Estes testes avaliam se a derivada da função está sendo calculada corretamente, mas em muitos casos **não** avaliam se os gradientes backpropagados estão sendo incorporados corretamente.
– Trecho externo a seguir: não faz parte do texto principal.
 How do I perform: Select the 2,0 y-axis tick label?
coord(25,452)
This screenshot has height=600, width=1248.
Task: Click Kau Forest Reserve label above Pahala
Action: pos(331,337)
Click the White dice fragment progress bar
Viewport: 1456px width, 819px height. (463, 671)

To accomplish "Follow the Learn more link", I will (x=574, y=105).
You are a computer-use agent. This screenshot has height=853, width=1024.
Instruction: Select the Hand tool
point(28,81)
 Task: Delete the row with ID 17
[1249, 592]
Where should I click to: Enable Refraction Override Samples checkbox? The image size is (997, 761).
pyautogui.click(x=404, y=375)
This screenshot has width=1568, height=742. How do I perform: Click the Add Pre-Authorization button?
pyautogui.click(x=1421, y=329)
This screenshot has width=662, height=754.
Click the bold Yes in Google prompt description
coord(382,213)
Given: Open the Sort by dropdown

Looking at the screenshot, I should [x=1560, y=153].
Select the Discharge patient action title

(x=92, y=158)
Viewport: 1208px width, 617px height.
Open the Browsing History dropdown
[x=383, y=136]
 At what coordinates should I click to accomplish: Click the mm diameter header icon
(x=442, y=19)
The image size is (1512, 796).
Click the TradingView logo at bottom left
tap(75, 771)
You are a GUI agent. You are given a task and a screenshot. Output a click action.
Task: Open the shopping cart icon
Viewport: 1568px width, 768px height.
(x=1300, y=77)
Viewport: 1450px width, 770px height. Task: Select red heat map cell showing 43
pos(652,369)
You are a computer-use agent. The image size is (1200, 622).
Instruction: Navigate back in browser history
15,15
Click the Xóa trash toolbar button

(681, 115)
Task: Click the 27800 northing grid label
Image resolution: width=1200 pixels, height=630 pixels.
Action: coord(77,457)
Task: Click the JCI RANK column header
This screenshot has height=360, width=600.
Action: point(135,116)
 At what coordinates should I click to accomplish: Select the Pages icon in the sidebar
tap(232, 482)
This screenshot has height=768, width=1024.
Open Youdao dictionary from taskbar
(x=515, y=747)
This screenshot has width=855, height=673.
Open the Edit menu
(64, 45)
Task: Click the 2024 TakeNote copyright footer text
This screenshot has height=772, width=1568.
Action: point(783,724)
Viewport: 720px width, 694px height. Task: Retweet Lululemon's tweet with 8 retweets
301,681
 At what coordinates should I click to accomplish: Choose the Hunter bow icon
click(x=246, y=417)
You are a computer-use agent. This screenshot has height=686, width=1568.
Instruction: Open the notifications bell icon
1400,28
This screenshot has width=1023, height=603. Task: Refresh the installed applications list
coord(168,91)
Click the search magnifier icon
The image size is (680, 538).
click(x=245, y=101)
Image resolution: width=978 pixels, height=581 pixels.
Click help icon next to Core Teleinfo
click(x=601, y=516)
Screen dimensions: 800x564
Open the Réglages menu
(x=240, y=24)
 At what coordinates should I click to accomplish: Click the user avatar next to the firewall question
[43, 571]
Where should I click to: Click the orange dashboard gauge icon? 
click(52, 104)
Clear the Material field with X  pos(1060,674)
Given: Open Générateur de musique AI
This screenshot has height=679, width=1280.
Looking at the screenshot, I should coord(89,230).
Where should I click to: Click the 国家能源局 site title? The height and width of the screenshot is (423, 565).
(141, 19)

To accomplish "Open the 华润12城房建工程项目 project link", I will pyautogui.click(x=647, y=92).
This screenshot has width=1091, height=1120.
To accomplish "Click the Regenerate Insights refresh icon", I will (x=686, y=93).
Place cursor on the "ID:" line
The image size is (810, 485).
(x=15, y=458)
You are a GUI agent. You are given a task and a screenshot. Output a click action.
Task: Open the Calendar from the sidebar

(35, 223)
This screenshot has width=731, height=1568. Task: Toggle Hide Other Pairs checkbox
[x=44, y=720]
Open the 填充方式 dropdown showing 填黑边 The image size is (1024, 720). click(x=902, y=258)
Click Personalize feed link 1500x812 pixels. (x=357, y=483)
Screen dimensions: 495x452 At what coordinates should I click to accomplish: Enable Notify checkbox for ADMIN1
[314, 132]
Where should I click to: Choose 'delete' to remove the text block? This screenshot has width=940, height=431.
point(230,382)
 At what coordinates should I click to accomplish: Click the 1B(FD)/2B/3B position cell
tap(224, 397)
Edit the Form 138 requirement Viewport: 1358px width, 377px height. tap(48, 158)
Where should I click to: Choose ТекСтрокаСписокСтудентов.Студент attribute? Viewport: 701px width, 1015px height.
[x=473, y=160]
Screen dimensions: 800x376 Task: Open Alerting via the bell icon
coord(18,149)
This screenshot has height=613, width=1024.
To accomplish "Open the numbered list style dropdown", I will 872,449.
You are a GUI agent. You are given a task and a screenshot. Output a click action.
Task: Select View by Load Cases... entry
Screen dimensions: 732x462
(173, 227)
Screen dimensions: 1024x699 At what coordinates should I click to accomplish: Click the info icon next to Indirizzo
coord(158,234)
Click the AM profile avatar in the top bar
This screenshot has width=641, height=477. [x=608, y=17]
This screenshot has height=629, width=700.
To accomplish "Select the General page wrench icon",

Esta avaliação será feita nos problemas da próxima seção.

Operador de Soma

In [19]:
# add

a = Tensor([1.0, 2.0, 3.0])
b = Tensor([4.0, 5.0, 6.0])
c = add(a, b)
d = add(c, 3.0)
d.backward()

# esperado: matrizes coluna contendo 1
print(a.grad)
print(b.grad)


Tensor([1. 1. 1.], name=add:4, shape=(3, 1))
Tensor([1. 1. 1.], name=add:5, shape=(3, 1))


Operador de Subtração

In [20]:
# sub

a = Tensor([1.0, 2.0, 3.0])
b = Tensor([4.0, 5.0, 6.0])
c = sub(a, b)
d = sub(c, 3.0)
d.backward()

# esperado: matrizes coluna contendo 1 e -1
print(a.grad)
print(b.grad)


Tensor([1. 1. 1.], name=add:9, shape=(3, 1))
Tensor([-1. -1. -1.], name=add:10, shape=(3, 1))


Operador de Produto

In [21]:
# prod

a = Tensor([1.0, 2.0, 3.0])
b = Tensor([4.0, 5.0, 6.0])
c = prod(a, b)
d = prod(c, 3.0)
d.backward()

# esperado: [12, 15, 18]^T
print(a.grad)
# esperado: [3, 6, 9]^T
print(b.grad)


Tensor([12. 15. 18.], name=add:14, shape=(3, 1))
Tensor([3. 6. 9.], name=add:15, shape=(3, 1))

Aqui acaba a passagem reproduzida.